== DATASET EXTRACT

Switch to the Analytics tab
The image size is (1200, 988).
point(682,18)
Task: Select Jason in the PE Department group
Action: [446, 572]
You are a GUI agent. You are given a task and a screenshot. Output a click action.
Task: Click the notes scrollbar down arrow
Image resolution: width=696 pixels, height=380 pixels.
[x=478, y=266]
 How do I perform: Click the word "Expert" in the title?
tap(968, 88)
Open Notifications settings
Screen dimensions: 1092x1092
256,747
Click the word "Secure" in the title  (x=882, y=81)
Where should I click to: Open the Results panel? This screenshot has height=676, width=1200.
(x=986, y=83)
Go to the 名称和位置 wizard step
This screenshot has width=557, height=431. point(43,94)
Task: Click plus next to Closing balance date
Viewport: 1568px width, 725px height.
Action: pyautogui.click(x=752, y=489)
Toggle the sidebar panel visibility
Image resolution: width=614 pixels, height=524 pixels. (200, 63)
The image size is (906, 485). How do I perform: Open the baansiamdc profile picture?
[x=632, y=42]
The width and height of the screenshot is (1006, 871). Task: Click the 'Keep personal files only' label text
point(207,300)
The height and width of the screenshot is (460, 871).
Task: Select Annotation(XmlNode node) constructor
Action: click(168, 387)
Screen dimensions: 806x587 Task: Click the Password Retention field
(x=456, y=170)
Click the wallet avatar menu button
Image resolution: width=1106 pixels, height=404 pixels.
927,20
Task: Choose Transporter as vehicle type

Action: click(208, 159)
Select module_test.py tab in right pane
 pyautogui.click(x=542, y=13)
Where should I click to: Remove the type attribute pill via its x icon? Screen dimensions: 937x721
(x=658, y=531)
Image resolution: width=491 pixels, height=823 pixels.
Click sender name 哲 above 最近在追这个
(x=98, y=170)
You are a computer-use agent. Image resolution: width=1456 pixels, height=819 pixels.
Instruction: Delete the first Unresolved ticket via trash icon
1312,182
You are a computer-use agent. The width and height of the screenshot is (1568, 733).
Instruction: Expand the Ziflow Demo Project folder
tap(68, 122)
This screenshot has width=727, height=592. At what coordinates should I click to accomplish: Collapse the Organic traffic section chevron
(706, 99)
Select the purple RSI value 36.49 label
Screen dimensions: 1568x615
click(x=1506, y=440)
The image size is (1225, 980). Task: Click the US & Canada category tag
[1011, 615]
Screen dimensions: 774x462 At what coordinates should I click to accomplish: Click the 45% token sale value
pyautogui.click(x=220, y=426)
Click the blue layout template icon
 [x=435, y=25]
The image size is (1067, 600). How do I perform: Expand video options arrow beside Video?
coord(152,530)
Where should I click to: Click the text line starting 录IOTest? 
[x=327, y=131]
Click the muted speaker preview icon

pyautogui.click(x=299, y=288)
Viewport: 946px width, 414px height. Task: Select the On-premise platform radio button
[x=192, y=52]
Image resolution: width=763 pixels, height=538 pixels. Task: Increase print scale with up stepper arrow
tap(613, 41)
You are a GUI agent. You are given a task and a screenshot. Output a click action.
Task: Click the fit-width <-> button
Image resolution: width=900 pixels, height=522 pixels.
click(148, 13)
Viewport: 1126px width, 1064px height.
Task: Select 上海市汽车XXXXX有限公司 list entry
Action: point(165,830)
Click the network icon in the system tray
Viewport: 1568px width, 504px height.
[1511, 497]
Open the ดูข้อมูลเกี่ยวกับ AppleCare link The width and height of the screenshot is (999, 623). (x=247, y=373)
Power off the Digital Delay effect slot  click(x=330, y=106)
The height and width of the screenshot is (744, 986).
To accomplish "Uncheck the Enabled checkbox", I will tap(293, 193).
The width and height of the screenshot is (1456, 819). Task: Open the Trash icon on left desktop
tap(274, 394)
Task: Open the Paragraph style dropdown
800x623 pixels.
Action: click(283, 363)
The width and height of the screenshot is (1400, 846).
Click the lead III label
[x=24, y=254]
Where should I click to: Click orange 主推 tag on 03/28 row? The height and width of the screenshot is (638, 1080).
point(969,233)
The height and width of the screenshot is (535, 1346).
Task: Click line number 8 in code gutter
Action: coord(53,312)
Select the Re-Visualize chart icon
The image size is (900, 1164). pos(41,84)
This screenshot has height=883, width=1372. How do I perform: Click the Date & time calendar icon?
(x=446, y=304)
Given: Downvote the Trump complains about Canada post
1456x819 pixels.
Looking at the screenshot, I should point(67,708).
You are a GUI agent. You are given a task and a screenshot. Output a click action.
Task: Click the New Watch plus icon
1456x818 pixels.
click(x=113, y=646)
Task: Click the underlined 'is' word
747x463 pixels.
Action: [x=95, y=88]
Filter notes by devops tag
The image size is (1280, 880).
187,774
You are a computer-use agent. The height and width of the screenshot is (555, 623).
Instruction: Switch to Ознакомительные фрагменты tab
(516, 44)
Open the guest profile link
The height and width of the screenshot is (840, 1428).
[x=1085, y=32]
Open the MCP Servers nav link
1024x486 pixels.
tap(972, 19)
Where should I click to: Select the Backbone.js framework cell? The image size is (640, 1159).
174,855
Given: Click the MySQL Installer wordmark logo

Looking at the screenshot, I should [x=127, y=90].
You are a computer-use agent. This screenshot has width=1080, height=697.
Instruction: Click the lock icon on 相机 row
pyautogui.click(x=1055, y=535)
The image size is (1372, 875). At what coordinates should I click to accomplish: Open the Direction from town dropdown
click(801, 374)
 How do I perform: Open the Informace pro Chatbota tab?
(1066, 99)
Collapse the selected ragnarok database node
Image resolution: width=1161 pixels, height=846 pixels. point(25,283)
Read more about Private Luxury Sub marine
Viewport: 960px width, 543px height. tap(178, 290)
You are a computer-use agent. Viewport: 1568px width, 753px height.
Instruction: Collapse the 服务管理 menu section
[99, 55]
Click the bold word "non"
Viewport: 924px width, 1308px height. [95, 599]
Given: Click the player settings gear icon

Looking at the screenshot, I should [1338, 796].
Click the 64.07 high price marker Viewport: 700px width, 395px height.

====

Copy the rows verbatim, from the first row of the records through the line containing "(x=986, y=83)", with both ends included.

Switch to the Analytics tab
The image size is (1200, 988).
point(682,18)
Task: Select Jason in the PE Department group
Action: [446, 572]
You are a GUI agent. You are given a task and a screenshot. Output a click action.
Task: Click the notes scrollbar down arrow
Image resolution: width=696 pixels, height=380 pixels.
[x=478, y=266]
 How do I perform: Click the word "Expert" in the title?
tap(968, 88)
Open Notifications settings
Screen dimensions: 1092x1092
256,747
Click the word "Secure" in the title  (x=882, y=81)
Where should I click to: Open the Results panel? This screenshot has height=676, width=1200.
(x=986, y=83)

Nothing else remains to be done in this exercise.